Personal information
- Nationality: British (Scottish)
- Born: 21 June 1956 (age 70)

Sport
- Sport: Bowls
- Club: Burbank Hamilton BC (outdoors) Blantyre Miners Welfare (indoors)

Medal record
Representing Scotland
Women's bowls
World Outdoor Championships
| Gold medal – first place | 2000 Moama | Pairs |
| Gold medal – first place | 2012 Adelaide | Fours |
| Bronze medal – third place | 1996 Leamington Spa | Team |
| Bronze medal – third place | 2000 Moama | Team |
| Bronze medal – third place | 2004 Leamington Spa | Singles |
| Bronze medal – third place | 2012 Adelaide | Pairs |
| Bronze medal – third place | 2012 Adelaide | Team |
Commonwealth Games
| Gold medal – first place | 1998 Kuala Lumpur | Pairs |
Atlantic Championships
| Gold medal – first place | 1999 Cape Town | Pairs |
| Gold medal – first place | 2007 Ayr | Pairs |
| Gold medal – first place | 2009 Johannesburg | Pairs |
| Gold medal – first place | 2011 Paphos | Pairs |
| Silver medal – second place | 1999 Cape Town | Singles |
| Silver medal – second place | 2005 Bangor | Pairs |
| Silver medal – second place | 2005 Bangor | Fours |
British Isles Championships
| Gold medal – first place | 2022 Landrindod Wells | singles |

= Margaret Letham =

British lawn bowler

Margaret Elizabeth Letham (born 21 June 1956) is a female lawn and indoor bowler. From Hamilton, South Lanarkshire, in Scotland and started bowling at the age of 15.

== Bowls career ==
=== World Outdoor Championships ===
Letham has won medals at four World Outdoor Championships. Starting with a pairs gold with Joyce Lindores in 2000 in Moama, Australia, and then a singles bronze four years later in Leamington Spa. The third medal came eight years later when she was part of the four that won gold in Adelaide, the four consisted of Letham, Caroline Brown, Lynn Stein and Michelle Cooper. At the same event she also won the pairs bronze partnering Claire Johnston.
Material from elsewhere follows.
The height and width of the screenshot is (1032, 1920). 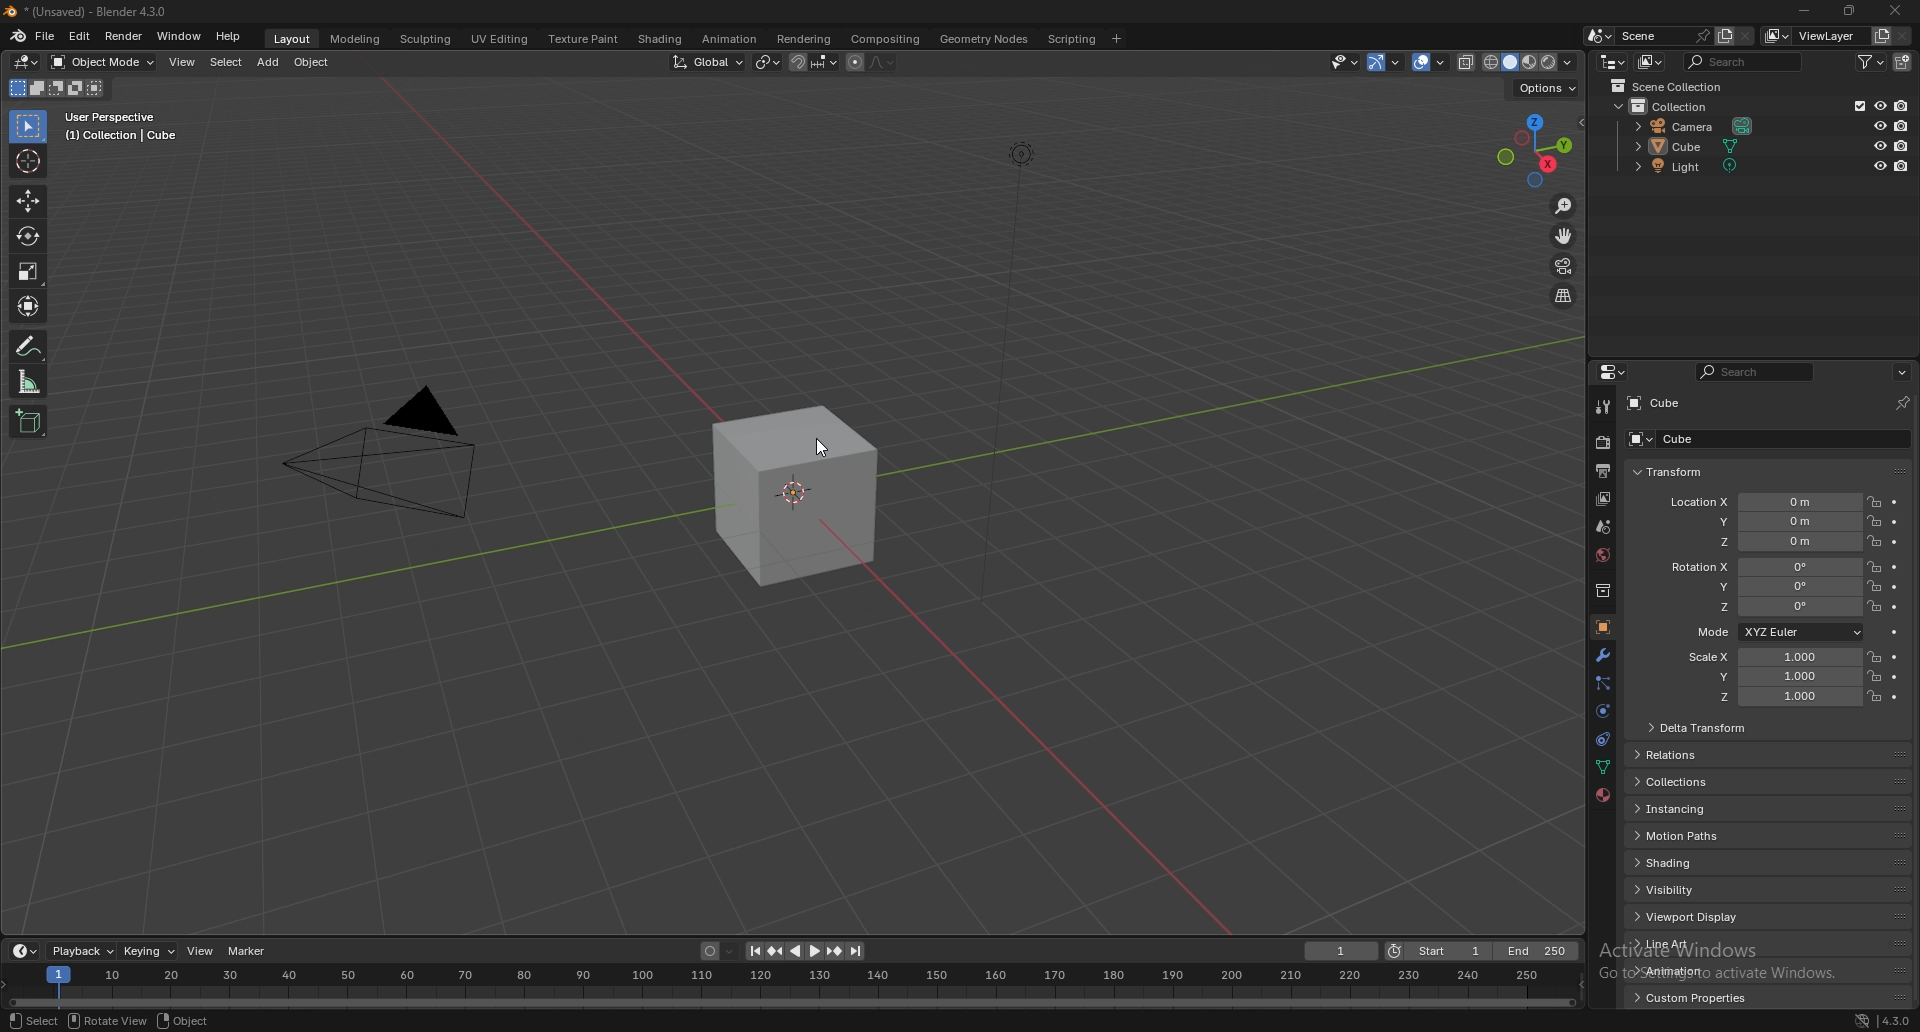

=== Commonwealth Games ===
She won gold medal at the 1998 Commonwealth Games in Kuala Lumpur, Malaysia and had competed in five consecutive Commonwealth Games for Scotland from 1998 until 2014.

=== International ===
In 1999 she won the singles silver medal and pairs gold medal at the Atlantic Bowls Championships.

Six years later in 2005, she won the pairs and fours silver medals at the Championships and in 2007 she a second pairs gold medal at the Championships. In 2009 she won her third pairs gold medal before winning a fourth pairs gold medal (and seventh medal in total) at the 2011 Championships in Paphos.

In 2008, she won the Hong Kong International Bowls Classic singles title.

=== National ===
Letham has won the Scottish National Bowls Championships singles title on two occasions in 1999 and 2019. In 2022, she won the women's singles at the British Isles Bowls Championships.